Run using:
make && cargo run --release --example test_mesh_shader -- <ply_file_name>
Example when run with the dragon model from The Stanford 3D Scanning Repository as <ply_file_name>
.
The clustering code is extremely minimal: just grows clusters using adjacent triangles until the maximum number of vertices of triangles is reached. If there is no adjacent triangle then the next triangle in the mesh is added. A better clustering algorithm would score candidate triangles according to how they affect the position and normal bounds of the cluster.
To draw the mesh using clusters, the VK_NV_mesh_shader
extension is required.
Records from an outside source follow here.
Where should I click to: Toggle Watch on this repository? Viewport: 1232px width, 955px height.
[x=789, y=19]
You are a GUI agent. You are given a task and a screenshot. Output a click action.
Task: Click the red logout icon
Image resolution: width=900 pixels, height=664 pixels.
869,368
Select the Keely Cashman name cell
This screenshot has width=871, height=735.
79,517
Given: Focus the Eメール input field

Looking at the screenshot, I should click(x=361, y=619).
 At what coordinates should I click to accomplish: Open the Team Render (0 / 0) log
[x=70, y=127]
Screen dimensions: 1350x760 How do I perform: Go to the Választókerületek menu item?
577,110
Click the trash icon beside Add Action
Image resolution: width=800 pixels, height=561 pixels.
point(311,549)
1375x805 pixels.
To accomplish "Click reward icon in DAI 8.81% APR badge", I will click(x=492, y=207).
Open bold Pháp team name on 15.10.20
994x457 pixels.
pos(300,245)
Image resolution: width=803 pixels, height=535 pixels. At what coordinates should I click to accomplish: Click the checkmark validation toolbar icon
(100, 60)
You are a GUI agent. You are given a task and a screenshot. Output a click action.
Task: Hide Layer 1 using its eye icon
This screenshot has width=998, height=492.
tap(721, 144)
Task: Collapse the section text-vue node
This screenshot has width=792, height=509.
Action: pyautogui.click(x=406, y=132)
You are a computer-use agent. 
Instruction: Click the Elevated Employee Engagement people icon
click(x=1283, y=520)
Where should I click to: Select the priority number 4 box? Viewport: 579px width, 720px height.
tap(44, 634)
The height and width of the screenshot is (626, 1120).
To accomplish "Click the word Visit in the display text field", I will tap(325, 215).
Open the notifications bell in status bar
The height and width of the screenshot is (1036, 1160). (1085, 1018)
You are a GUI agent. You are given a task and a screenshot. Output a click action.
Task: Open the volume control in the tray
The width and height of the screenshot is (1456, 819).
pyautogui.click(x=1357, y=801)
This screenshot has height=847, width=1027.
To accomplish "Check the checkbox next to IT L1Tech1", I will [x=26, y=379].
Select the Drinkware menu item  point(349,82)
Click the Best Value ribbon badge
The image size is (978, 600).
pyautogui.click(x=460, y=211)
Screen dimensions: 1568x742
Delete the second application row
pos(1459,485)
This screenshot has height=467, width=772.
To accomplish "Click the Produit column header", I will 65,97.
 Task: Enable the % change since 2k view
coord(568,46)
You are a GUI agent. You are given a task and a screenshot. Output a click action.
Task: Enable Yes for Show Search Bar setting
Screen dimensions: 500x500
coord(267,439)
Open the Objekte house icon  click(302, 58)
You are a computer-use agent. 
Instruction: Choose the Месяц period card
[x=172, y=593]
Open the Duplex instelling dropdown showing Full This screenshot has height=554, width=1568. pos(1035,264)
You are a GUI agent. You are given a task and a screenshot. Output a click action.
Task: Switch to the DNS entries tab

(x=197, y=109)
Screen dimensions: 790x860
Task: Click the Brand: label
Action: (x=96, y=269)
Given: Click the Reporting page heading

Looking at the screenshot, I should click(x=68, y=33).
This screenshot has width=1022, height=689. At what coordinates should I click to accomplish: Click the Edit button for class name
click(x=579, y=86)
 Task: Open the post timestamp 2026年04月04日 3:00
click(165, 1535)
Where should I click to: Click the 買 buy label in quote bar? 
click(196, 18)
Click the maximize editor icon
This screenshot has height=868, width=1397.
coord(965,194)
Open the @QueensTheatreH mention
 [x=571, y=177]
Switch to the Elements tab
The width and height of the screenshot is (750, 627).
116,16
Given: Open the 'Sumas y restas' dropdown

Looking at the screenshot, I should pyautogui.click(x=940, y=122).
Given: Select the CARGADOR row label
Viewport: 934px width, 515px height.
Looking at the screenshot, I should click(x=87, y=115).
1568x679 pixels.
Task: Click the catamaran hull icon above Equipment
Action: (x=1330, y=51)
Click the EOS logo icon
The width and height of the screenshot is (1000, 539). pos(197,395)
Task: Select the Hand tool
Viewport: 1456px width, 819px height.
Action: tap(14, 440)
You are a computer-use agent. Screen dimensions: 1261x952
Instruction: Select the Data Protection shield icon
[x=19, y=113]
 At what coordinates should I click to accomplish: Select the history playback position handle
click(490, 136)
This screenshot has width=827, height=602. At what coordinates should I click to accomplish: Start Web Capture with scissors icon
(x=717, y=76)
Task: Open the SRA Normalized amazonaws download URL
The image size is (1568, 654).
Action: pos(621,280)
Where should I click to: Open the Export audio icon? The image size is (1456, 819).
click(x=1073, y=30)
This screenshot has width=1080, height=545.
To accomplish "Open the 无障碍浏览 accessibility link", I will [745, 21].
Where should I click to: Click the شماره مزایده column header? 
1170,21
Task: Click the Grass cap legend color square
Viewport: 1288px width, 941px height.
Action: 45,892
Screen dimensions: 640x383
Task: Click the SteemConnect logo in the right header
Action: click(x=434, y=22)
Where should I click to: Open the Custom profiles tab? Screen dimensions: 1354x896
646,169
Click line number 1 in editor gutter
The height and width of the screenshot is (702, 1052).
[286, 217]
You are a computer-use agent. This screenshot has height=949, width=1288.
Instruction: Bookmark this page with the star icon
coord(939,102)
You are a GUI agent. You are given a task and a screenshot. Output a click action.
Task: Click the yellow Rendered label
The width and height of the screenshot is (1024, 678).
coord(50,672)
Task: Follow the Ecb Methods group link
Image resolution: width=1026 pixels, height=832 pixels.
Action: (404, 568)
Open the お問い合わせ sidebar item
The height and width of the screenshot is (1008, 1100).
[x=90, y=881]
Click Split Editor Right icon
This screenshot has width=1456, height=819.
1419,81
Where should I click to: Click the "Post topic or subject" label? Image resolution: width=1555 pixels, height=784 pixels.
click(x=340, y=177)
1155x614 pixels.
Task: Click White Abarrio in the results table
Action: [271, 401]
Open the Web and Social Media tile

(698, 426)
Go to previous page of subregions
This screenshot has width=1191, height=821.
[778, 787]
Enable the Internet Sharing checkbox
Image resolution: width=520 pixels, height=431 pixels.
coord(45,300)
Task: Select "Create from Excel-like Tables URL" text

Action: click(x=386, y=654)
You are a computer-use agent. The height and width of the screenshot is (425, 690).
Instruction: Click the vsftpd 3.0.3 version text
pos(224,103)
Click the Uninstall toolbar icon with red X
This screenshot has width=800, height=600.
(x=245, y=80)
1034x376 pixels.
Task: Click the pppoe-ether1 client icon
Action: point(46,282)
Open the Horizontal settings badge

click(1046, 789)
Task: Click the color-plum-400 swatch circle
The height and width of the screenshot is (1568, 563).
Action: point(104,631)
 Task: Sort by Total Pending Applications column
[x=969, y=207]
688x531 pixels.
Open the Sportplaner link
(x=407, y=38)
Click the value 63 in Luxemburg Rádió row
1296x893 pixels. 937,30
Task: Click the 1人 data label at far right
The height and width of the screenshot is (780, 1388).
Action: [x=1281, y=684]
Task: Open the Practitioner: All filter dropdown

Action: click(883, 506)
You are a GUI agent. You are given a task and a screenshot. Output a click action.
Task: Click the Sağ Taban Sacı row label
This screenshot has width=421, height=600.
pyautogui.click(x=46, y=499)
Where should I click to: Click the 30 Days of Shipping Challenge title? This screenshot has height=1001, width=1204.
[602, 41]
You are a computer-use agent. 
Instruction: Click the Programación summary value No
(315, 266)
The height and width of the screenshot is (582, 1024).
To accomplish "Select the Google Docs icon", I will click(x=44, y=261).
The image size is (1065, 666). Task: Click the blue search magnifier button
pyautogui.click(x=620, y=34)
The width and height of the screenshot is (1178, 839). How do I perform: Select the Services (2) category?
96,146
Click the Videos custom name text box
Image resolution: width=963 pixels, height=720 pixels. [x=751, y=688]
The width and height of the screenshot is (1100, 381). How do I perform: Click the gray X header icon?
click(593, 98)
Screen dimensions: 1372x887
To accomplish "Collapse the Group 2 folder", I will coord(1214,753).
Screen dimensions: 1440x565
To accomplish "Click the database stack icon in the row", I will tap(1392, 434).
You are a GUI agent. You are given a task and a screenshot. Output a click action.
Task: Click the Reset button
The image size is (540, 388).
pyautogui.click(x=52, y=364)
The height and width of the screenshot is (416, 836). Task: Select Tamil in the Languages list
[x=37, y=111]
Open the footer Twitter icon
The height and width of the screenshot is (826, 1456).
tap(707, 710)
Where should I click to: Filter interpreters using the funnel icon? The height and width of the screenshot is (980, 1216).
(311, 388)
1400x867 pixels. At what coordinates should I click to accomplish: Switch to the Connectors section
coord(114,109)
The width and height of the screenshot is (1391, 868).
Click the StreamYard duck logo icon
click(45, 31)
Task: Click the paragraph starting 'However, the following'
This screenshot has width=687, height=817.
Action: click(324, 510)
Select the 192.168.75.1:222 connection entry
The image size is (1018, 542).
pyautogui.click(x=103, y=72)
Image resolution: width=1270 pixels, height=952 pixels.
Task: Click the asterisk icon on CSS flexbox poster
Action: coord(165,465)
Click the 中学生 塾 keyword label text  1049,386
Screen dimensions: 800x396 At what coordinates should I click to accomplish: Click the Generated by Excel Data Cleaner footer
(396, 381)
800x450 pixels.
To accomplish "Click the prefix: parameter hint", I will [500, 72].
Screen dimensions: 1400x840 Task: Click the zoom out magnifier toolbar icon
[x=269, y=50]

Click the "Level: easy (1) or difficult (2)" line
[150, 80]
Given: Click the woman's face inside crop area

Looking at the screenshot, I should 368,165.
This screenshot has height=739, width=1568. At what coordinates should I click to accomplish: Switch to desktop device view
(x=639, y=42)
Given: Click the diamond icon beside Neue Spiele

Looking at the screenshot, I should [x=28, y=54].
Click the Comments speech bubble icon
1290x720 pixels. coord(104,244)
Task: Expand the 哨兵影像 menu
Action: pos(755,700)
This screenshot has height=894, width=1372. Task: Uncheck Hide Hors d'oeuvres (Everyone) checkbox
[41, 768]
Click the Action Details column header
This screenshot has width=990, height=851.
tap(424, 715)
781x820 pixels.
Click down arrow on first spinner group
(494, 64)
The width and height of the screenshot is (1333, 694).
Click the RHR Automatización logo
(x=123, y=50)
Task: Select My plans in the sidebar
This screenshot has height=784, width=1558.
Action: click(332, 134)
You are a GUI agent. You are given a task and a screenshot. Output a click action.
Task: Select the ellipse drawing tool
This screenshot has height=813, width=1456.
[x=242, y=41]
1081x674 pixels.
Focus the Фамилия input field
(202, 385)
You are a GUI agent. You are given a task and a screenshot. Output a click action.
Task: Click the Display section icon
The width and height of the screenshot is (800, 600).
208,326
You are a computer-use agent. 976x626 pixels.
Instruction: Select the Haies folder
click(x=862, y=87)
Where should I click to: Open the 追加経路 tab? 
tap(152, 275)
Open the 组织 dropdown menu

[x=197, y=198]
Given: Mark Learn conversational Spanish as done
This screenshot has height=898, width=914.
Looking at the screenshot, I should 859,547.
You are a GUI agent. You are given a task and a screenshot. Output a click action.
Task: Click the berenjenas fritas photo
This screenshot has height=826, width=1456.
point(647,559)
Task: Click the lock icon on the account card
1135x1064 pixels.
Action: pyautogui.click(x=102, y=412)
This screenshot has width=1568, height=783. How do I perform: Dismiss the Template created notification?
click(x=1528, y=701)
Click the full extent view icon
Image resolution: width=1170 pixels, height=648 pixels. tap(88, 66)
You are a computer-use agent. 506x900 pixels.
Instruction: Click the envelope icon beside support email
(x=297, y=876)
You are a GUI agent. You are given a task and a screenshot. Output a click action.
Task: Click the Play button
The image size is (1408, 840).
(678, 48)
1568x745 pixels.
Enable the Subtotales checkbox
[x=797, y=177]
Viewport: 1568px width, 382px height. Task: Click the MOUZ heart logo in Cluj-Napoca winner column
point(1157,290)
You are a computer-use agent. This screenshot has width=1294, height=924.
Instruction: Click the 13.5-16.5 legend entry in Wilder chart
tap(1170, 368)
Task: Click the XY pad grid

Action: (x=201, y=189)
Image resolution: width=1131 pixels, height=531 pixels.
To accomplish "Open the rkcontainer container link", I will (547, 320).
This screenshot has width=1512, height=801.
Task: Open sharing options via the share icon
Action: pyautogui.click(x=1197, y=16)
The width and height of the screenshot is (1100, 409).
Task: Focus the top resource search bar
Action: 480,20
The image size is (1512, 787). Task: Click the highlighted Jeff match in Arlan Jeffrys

This makes use of:
- A task shader to backface cull clusters that fully face away from the viewer
- A mesh shader that emits all triangles in the cluster for rasterization (no addition culling)
The task shader makes use of GL_KHR_shader_subgroup_ballot
to efficiently emit only the surviving clusters to the mesh stage. To achieve this, the task shader runs as a single subgroup, which seemed to require the following steps:
- When writing the GLSL code for the task shader:
- Add a specialization constant to represent the subgroup size
- Use
layout(local_size_x_id = <id>)
to make the workgroup size defined by the constant - Write the task shader with a single
subgroupBallotExclusiveBitCount
to pack outputs
- At application start:
- Load the
VK_EXT_subgroup_size_control
extension - Check
VkPhysicalDeviceSubgroupSizeControlPropertiesEXT
for the subgroup size ranges
- Load the
- When specifying the task shader stage for the pipeline:
- Set the specialization constant to the desired subgroup size
- Specify the subgroup size using
VkPipelineShaderStageRequiredSubgroupSizeCreateInfoEXT
- Additionally specify a
VkPipelineShaderStageCreateFlags
ofREQUIRE_FULL_SUBGROUPS_EXT
This results in a subgroup size of 32 (as expected) on a RTX 2060.